37/100 Courage

37. Courage


"Prithee, peace!

I dare do all that may become a man.

Who dares do more is none."

— Shakspeare.

Courage consists not in hazarding without fear, but being resolutely minded in a just cause. The brave man is not he who feels no fear—for that were stupid and irrational—but he whose noble soul subdues its fears, and bravely dares the danger nature shrinks from. True courage is cool and calm. The bravest of men have the least of a brutal, bullying insolence, and in the very time of danger are found the most serene and free. Rage can make a coward forget himself and fight. But what is done in fury or anger can never be placed to the account of courage.

Courage enlarges, cowardice diminishes resources. In desperate straits the fears of the timid aggravate the dangers that imperil the brave. For cowards the road of desertion should be kept open. They will carry over to the enemy nothing but their fears. The poltroon, like the scabbard, is an incumbrance when once the sword is drawn. It is the same in the every-day battles of life: to believe a business impossible is the way to make it so. How many feasible projects have miscarried through despondency, and been strangled in the birth by a cowardly imagination! It is better to meet danger than to wait for it. A ship on a lee shore stands out to sea in a storm to escape shipwreck. Impossibilities, like vicious dogs, fly before him who is not afraid of them. Should misfortune overtake, retrench, work harder; but never fly the track.

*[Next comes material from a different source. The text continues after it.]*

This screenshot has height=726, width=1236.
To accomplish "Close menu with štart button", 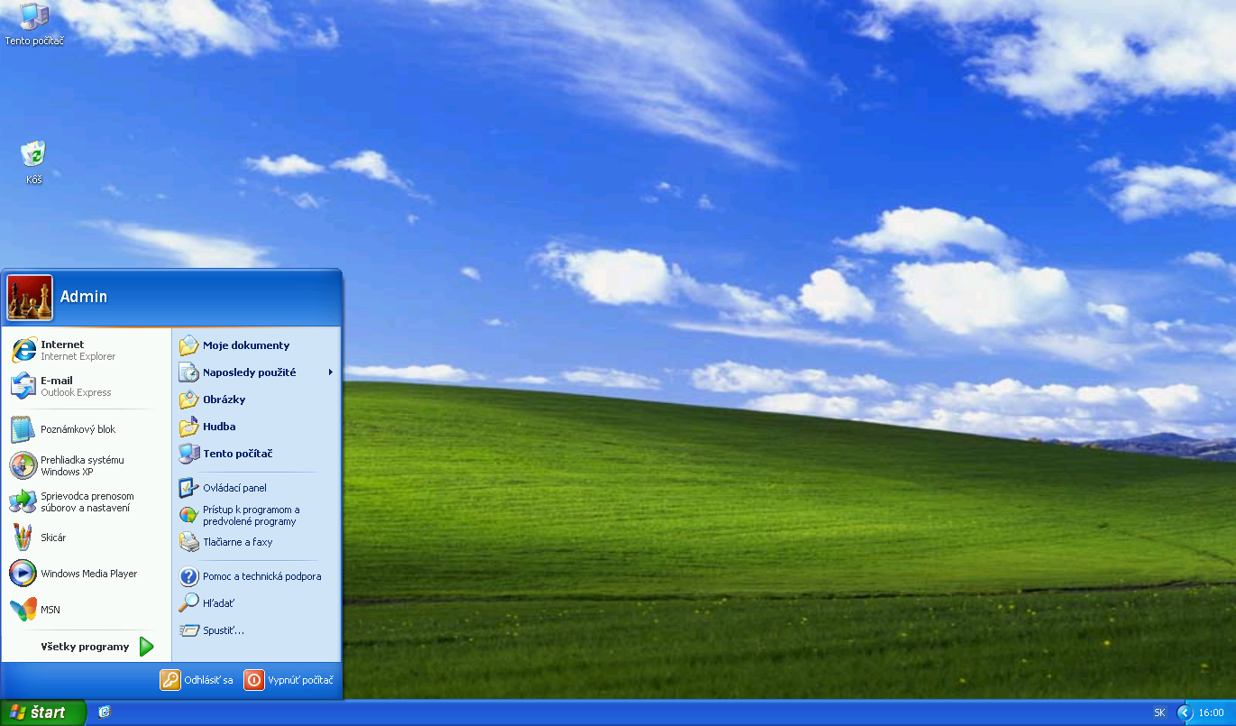I will click(x=42, y=712).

Confront difficulties with unflinching perseverance. Should you then fail, you will be honored; but shrink and you will be despised. When you put your hands to a work, let the fact of your doing so constitute the evidence that you mean to prosecute it to the end. They that fear an overthrow are half conquered.

No one can tell who the heroes are, and who the cowards, until some crisis comes to put us to the test. And no crisis puts us to the test that does not bring us up, alone and single-handed, to face danger. It is comparatively nothing to make a rush with the multitude, even into the jaws of destruction. Sheep will do that. Armies can be picked from the gutters, and marched up as food for powder. But when some crisis singles one out from the multitude, pointing at him the particular finger of fate, and telling him, "Stand or run," and he faces about with steady nerve, with nobody else to stand behind, we may be sure the hero stuff is in him. When such crises come, the true courage is just as likely to be found in people of shrinking nerves, or in weak and timid women, as in great, burly people. It is a moral, not a physical trait. Its seat is not in the temperament, but the will.

Some people imagine that courage is confined to the field of battle. There could be no greater mistake. Even contentious men—unavoidably contentious—are not by any means limited to the battlefield. And there are other struggles with adverse circumstances—struggles, it may be, with habits or appetites or passions—all of which require as much courage and more perseverance than the brief encounter of battle. Enough to contend with, enough to overcome, lies in the pathway of every individual. It may be one kind of difficulties, or it may be another, but plenty of difficulties of some kind or other every one may be sure of finding through life. There is but one way of looking at fate, whatever that may be, whether blessings or afflictions,—to behave with dignity under both. We must not lose heart, or it will be the worse both for ourselves and for those whom we love. To struggle, and again and again to renew the conflict,—this is life's inheritance. He who never falters, no matter how adverse may be the circumstances, always enjoys the consciousness of a perpetual spiritual triumph, of which nothing can deprive him.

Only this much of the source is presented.